This week in the world of AI Google has made a notable stride with its latest model, Gemini. Yet, despite the buzz, it still seems to be playing catch-up with OpenAI’s already established prowess.
The timing of Gemini’s launch, nestled between Thanksgiving and Christmas, breaks from the norm, possibly highlighting Google’s urgency in responding to ChatGPT’s emergence more than a year prior. Google’s eagerness is palpable, as it tries to recast its image from a slow-moving giant back to a forward-thinking innovator. Remember THAT Google? The scrappy little search startup with nothing on it’s home page but a search bar. And we all laughed. Well, after some anticipation and delay, Google has introduced Gemini, showcasing some impressive capabilities such as native multi-modality, detecting magic tricks and excelling in accountancy exams through a social media-stirring demo video. However, to me at least, this comes across more as masterful spin than groundbreaking technological leap.
Google’s data puts its Gemini Ultra1 model marginally ahead of OpenAI’s GPT-4 model in nearly all standard benchmarks, which test AI’s prowess in areas like physics, law, and ethical reasoning. These benchmarks are the battlegrounds of the current AI race. Nevertheless, Gemini’s edge over GPT-4 is slight, suggesting that Google’s latest model is more of a step forward than a leap ahead, basically refining a model that OpenAI had already developed over a year ago. Sigh.
Moreover, Google’s Gemini Ultra remains under wraps. If its planned early January 2024 release actually materializes, it might not hold the crown for long. OpenAI, known for its agility, has had more than a year since GPT-4’s completion to innovate further, potentially with GPT-5.
I do want to stress that the demo video of Gemini, hailed as “jaw-dropping” by tech enthusiasts on social media platforms, does showcase Google’s advances in AI reasoning — a hallmark of its DeepMind lab.

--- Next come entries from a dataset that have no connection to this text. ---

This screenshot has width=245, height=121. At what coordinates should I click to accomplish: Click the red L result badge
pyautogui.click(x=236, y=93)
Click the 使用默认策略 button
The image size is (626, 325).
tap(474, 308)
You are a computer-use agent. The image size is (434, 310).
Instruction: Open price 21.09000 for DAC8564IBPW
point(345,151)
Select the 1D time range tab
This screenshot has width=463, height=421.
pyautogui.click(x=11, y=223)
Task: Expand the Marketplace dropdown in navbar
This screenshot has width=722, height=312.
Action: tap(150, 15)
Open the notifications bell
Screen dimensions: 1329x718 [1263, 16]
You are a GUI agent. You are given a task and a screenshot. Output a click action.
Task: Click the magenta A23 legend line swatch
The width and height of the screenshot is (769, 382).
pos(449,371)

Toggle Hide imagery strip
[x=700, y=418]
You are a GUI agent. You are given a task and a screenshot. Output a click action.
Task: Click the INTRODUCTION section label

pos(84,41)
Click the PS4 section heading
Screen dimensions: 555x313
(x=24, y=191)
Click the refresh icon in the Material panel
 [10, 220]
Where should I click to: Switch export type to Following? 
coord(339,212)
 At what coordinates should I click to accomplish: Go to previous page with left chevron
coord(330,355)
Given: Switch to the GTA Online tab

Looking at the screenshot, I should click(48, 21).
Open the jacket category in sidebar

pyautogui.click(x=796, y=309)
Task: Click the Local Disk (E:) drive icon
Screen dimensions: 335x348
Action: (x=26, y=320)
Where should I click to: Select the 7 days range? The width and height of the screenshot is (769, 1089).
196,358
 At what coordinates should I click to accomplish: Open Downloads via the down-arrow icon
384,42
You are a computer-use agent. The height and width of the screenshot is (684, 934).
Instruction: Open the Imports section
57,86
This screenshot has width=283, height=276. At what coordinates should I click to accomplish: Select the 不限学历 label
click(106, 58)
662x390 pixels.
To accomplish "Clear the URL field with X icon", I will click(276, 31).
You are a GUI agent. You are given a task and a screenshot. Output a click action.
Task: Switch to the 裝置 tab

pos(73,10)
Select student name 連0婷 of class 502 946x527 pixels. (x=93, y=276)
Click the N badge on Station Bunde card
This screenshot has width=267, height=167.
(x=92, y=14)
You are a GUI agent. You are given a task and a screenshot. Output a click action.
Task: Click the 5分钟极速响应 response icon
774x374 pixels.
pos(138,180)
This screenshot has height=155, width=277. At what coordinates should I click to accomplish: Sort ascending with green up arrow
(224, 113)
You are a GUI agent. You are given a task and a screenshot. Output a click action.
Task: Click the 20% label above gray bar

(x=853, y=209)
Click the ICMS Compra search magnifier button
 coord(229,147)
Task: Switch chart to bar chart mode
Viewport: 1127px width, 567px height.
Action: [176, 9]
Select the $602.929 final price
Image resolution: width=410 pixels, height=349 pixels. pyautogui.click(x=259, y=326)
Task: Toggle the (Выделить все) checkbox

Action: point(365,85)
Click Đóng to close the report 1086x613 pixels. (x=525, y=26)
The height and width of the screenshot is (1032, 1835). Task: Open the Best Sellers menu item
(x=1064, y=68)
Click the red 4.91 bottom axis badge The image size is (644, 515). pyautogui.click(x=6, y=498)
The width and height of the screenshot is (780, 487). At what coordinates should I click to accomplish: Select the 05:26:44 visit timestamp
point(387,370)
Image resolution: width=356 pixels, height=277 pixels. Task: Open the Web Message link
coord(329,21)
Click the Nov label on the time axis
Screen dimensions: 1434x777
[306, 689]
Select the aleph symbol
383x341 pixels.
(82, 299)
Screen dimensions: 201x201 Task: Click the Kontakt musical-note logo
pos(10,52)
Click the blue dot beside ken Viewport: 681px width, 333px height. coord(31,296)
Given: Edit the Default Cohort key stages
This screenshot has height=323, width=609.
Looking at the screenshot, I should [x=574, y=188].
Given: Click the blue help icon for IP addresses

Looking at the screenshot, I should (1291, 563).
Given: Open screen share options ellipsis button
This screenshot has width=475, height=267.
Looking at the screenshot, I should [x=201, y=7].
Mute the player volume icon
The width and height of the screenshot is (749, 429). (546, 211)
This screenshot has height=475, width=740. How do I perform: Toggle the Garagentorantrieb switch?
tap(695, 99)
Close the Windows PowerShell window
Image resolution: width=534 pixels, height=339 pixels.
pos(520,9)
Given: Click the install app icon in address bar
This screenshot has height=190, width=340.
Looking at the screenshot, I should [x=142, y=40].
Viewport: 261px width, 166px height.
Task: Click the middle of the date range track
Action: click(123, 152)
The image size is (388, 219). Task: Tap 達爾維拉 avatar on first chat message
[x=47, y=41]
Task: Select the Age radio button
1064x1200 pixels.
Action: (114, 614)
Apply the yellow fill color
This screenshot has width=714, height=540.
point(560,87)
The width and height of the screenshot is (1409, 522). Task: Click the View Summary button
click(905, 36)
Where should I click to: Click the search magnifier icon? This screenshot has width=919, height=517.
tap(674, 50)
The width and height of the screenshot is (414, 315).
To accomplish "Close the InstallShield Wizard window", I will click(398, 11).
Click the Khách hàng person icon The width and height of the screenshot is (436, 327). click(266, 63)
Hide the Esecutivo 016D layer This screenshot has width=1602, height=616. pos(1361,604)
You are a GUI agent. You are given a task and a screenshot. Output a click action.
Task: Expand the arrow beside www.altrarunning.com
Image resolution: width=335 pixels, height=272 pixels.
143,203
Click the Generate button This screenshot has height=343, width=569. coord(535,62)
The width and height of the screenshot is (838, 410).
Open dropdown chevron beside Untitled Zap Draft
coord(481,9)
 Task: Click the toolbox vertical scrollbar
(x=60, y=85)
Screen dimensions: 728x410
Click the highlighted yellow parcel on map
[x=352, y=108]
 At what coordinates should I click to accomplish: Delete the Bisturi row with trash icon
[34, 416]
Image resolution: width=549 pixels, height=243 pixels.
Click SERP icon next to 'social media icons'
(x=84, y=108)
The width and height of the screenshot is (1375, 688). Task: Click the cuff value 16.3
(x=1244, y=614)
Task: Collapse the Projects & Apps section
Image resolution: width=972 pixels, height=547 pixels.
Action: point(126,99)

The AI’s ability to track objects and infer incomplete images hints at sophisticated cognitive skills. However, many of these features aren’t exclusive to Gemini. In fact, OpenAI’s ChatGPT Plus has demonstrated similar capabilities, as shown by Wharton professor Ethan Mollick’s demonstrations here and here.
So while Google’s Gemini marks a noteworthy advancement in the AI domain, it primarily represents an incremental improvement over existing technology from OpenAI. The real test for Gemini will be in its ability to maintain its relevance and superiority in the face of rapid advancements and upcoming innovations in the AI field.
In addition, Google’s Gemini, while remarkable in its presentation, seems to be more of a well-crafted demonstration than a reflection of real-time capabilities. The company admits to editing the demo video for succinctness, reducing latency and shortening responses for clarity. This editing means the actual response time in real-world scenarios would be (likely much) longer than what is portrayed in the demonstration.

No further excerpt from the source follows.